*Work required:* Below are some records. Print exactly the lines between the one holding "The image size is (1024, 723)." and the one holding "Task: Open the Amazon", inclusive, and nothing else.

*Data for this exercise:*
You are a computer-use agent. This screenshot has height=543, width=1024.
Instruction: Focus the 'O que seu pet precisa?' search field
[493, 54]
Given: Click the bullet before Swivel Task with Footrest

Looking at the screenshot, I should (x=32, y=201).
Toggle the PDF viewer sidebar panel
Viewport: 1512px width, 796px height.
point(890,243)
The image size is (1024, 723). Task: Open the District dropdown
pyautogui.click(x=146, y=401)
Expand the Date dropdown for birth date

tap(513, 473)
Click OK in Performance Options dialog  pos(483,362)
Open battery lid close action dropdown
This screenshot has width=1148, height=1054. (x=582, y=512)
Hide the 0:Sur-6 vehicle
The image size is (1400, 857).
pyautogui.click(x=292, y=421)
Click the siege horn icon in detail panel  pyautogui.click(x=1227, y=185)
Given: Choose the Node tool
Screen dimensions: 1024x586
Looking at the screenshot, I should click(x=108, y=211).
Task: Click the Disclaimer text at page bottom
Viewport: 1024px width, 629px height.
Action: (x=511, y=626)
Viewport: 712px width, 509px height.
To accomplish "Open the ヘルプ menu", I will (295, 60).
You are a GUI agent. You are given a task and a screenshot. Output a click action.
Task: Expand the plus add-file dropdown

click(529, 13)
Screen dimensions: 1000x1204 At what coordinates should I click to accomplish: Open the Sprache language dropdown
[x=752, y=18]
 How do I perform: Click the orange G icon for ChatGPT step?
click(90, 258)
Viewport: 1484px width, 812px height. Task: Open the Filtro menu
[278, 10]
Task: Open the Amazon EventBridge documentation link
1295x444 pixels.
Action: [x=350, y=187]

*Task response:*
The image size is (1024, 723). Task: Open the District dropdown
pyautogui.click(x=146, y=401)
Expand the Date dropdown for birth date

tap(513, 473)
Click OK in Performance Options dialog  pos(483,362)
Open battery lid close action dropdown
This screenshot has width=1148, height=1054. (x=582, y=512)
Hide the 0:Sur-6 vehicle
The image size is (1400, 857).
pyautogui.click(x=292, y=421)
Click the siege horn icon in detail panel  pyautogui.click(x=1227, y=185)
Given: Choose the Node tool
Screen dimensions: 1024x586
Looking at the screenshot, I should click(x=108, y=211).
Task: Click the Disclaimer text at page bottom
Viewport: 1024px width, 629px height.
Action: (x=511, y=626)
Viewport: 712px width, 509px height.
To accomplish "Open the ヘルプ menu", I will (295, 60).
You are a GUI agent. You are given a task and a screenshot. Output a click action.
Task: Expand the plus add-file dropdown

click(529, 13)
Screen dimensions: 1000x1204 At what coordinates should I click to accomplish: Open the Sprache language dropdown
[x=752, y=18]
 How do I perform: Click the orange G icon for ChatGPT step?
click(90, 258)
Viewport: 1484px width, 812px height. Task: Open the Filtro menu
[278, 10]
Task: Open the Amazon EventBridge documentation link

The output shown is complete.